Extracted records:
━━━━━━

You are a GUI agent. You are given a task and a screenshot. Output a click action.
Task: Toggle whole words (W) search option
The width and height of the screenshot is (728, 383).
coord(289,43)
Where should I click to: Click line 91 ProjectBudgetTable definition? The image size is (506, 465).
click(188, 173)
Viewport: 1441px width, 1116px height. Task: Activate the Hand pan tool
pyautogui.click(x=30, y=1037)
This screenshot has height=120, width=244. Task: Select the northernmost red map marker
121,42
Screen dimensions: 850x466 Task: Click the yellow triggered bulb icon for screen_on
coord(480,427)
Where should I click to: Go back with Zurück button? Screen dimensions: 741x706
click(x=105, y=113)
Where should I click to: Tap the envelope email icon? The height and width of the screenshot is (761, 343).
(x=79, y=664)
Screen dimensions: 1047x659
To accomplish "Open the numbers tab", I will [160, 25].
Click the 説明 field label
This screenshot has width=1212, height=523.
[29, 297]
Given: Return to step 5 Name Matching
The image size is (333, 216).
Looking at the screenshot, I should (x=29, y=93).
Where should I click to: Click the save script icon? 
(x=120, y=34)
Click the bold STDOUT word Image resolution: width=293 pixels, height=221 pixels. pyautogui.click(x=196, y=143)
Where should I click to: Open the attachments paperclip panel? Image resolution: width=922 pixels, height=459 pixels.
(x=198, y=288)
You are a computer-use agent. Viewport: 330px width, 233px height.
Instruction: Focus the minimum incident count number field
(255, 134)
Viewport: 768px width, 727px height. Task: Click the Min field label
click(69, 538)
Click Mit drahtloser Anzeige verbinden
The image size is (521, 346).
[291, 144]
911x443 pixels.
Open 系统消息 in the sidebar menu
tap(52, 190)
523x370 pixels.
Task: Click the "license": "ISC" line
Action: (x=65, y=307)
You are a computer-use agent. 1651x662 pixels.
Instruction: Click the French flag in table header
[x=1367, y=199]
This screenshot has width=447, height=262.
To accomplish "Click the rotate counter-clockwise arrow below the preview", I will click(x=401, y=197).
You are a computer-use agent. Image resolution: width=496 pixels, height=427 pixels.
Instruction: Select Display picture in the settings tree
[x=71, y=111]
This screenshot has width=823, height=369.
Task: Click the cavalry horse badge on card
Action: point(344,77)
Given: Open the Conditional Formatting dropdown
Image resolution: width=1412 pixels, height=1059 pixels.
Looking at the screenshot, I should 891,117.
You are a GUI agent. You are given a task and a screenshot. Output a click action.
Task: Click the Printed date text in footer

━━━━━━

Starting from the first line of the records above, retype each line exactly up to and including the one that contains "This screenshot has width=447, height=262.", and nothing more.

You are a GUI agent. You are given a task and a screenshot. Output a click action.
Task: Toggle whole words (W) search option
The width and height of the screenshot is (728, 383).
coord(289,43)
Where should I click to: Click line 91 ProjectBudgetTable definition? The image size is (506, 465).
click(188, 173)
Viewport: 1441px width, 1116px height. Task: Activate the Hand pan tool
pyautogui.click(x=30, y=1037)
This screenshot has height=120, width=244. Task: Select the northernmost red map marker
121,42
Screen dimensions: 850x466 Task: Click the yellow triggered bulb icon for screen_on
coord(480,427)
Where should I click to: Go back with Zurück button? Screen dimensions: 741x706
click(x=105, y=113)
Where should I click to: Tap the envelope email icon? The height and width of the screenshot is (761, 343).
(x=79, y=664)
Screen dimensions: 1047x659
To accomplish "Open the numbers tab", I will [160, 25].
Click the 説明 field label
This screenshot has width=1212, height=523.
[29, 297]
Given: Return to step 5 Name Matching
The image size is (333, 216).
Looking at the screenshot, I should (x=29, y=93).
Where should I click to: Click the save script icon? 
(x=120, y=34)
Click the bold STDOUT word Image resolution: width=293 pixels, height=221 pixels. pyautogui.click(x=196, y=143)
Where should I click to: Open the attachments paperclip panel? Image resolution: width=922 pixels, height=459 pixels.
(x=198, y=288)
You are a computer-use agent. Viewport: 330px width, 233px height.
Instruction: Focus the minimum incident count number field
(255, 134)
Viewport: 768px width, 727px height. Task: Click the Min field label
click(69, 538)
Click Mit drahtloser Anzeige verbinden
The image size is (521, 346).
[291, 144]
911x443 pixels.
Open 系统消息 in the sidebar menu
tap(52, 190)
523x370 pixels.
Task: Click the "license": "ISC" line
Action: (x=65, y=307)
You are a computer-use agent. 1651x662 pixels.
Instruction: Click the French flag in table header
[x=1367, y=199]
This screenshot has width=447, height=262.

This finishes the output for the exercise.